Extracted data entries:
※

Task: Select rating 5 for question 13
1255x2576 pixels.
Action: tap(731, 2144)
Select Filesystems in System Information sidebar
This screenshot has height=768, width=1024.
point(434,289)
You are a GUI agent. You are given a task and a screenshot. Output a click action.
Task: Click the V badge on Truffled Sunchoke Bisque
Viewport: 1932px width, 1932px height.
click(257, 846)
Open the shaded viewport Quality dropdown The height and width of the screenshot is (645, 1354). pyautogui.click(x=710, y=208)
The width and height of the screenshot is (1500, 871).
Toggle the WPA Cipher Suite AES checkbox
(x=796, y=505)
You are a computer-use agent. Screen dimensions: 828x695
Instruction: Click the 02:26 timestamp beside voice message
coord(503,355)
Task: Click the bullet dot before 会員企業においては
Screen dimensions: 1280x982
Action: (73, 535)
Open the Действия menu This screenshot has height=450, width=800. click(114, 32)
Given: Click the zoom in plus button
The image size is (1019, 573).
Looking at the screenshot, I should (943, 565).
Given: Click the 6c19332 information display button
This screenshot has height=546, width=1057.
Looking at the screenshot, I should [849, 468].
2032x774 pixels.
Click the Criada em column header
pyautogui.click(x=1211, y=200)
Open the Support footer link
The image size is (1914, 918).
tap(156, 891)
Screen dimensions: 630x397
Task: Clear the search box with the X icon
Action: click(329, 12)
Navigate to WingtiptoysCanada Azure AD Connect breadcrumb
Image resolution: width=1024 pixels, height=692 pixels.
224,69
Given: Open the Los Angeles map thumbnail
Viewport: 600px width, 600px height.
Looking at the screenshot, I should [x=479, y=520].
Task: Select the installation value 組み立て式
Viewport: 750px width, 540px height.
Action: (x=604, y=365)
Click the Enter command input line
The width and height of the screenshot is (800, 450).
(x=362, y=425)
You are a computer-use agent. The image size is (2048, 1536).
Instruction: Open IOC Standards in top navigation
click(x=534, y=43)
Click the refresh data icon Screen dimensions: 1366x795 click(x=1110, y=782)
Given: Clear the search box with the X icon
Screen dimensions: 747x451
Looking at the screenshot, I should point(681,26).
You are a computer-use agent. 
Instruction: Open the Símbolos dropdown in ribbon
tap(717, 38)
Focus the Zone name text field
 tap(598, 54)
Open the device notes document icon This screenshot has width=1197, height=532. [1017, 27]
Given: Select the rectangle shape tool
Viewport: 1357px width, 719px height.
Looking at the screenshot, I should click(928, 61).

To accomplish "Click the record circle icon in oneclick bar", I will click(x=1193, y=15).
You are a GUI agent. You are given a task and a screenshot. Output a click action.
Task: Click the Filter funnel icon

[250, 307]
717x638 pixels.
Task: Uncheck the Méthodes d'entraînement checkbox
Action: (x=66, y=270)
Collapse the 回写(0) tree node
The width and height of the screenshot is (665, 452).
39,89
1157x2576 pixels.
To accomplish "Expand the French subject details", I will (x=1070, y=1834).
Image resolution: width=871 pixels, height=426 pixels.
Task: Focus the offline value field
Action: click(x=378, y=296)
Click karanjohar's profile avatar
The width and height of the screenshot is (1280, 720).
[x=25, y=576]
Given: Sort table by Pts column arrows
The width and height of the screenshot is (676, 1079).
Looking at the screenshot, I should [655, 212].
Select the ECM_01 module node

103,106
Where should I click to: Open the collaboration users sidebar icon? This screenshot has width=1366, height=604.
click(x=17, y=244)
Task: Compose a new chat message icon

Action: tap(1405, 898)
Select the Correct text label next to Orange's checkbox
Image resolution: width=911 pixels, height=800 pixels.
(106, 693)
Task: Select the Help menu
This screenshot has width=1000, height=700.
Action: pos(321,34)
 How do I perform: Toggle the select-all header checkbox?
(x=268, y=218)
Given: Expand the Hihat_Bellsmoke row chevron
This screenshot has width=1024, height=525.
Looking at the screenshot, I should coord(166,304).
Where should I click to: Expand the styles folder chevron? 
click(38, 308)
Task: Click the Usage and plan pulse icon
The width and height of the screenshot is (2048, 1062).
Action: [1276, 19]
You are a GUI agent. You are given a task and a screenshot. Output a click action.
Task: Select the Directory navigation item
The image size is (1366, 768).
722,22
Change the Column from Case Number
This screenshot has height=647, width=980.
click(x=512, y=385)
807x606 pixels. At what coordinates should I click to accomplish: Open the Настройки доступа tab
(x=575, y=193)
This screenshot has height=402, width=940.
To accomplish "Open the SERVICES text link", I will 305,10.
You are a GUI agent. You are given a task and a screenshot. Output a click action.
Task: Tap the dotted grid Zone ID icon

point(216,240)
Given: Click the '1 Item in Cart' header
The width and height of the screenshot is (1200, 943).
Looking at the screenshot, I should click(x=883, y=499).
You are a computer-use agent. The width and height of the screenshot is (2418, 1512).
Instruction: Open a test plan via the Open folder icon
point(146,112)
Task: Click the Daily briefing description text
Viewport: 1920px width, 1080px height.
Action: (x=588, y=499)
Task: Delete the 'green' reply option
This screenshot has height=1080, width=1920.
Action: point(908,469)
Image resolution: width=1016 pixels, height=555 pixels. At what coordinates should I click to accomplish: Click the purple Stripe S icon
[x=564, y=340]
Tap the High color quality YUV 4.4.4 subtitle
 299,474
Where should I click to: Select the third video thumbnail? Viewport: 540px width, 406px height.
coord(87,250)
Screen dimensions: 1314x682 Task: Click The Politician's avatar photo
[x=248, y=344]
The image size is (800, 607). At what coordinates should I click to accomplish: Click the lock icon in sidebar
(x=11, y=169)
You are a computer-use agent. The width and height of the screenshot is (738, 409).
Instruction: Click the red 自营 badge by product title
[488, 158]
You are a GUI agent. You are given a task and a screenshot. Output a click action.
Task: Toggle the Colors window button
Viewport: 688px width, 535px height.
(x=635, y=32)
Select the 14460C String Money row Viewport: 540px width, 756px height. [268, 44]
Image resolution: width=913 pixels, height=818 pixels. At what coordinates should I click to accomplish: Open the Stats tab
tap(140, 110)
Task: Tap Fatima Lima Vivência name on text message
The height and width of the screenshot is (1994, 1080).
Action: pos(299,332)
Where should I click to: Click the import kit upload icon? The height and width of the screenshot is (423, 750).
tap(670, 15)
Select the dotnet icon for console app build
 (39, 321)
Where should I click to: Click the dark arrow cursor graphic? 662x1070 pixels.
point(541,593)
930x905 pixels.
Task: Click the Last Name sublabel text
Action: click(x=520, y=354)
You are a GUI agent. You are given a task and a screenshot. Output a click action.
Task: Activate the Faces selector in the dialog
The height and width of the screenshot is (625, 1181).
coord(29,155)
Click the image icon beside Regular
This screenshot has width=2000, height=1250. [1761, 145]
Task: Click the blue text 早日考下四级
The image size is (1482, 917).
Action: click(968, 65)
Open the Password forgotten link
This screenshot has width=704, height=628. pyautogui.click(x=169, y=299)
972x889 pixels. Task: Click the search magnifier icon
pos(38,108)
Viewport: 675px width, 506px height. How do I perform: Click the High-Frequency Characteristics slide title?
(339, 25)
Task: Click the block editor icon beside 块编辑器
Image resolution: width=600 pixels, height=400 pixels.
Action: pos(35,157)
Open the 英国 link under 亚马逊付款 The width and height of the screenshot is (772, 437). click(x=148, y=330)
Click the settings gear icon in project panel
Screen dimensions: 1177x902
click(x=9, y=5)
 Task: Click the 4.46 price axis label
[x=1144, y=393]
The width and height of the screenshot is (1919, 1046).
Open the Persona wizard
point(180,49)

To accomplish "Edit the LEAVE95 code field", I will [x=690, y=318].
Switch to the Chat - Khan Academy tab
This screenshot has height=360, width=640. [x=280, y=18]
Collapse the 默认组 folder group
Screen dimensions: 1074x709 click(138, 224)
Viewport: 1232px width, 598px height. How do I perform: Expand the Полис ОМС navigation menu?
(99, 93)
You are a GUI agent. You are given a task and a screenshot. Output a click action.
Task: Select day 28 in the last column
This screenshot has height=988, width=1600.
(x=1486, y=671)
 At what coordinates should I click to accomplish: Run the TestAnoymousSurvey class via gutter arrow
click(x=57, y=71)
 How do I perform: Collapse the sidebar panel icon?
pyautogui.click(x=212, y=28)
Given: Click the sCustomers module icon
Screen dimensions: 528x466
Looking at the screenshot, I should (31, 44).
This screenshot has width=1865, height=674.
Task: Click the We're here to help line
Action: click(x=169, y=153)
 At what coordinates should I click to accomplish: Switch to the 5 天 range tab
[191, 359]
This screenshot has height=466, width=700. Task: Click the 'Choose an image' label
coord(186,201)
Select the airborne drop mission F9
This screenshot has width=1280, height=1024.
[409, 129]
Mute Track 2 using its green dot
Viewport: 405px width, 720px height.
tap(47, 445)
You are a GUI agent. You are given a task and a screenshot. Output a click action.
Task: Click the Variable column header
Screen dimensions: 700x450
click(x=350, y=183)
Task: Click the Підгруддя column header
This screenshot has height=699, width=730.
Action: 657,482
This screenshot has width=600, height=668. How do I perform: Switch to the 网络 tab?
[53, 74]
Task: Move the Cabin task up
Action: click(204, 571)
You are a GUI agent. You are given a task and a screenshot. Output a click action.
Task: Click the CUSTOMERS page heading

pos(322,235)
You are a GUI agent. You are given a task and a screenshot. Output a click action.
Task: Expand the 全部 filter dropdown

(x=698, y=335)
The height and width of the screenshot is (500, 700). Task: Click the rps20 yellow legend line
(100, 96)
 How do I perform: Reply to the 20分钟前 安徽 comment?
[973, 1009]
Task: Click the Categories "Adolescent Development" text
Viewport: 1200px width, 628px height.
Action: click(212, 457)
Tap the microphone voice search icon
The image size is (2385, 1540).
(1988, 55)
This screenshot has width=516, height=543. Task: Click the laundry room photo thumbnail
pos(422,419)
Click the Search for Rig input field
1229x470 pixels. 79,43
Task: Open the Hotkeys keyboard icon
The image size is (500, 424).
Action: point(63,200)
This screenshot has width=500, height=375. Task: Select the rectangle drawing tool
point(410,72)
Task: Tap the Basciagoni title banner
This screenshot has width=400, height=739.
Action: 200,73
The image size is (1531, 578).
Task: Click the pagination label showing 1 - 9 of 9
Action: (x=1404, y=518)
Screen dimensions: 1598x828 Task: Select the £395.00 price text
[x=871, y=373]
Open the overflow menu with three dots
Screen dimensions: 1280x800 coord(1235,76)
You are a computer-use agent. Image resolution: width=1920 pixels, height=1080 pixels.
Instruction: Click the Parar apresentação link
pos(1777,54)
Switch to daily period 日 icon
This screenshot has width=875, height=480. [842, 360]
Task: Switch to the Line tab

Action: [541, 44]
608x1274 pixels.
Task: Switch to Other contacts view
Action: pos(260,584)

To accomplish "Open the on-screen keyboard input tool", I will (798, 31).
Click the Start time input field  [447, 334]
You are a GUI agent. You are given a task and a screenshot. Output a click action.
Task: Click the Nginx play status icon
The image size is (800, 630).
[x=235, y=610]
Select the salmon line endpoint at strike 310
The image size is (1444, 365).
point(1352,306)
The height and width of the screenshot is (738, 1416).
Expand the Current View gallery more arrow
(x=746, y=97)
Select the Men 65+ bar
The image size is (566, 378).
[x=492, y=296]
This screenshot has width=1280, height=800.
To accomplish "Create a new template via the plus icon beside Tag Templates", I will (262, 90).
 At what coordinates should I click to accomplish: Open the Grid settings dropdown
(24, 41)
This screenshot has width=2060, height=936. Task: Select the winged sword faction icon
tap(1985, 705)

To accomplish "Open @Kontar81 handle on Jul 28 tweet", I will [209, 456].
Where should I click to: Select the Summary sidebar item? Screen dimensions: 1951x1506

※

▶ _Do this_
Find every line in the items above that contains the word "resolution" and copy each one in full.

▶ _Written answer_
Image resolution: width=1024 pixels, height=692 pixels.
Image resolution: width=871 pixels, height=426 pixels.
Image resolution: width=911 pixels, height=800 pixels.
Image resolution: width=1016 pixels, height=555 pixels. At what coordinates should I click to accomplish: Click the purple Stripe S icon
Image resolution: width=913 pixels, height=818 pixels. At what coordinates should I click to accomplish: Open the Stats tab
Image resolution: width=600 pixels, height=400 pixels.
You are a computer-use agent. Image resolution: width=1920 pixels, height=1080 pixels.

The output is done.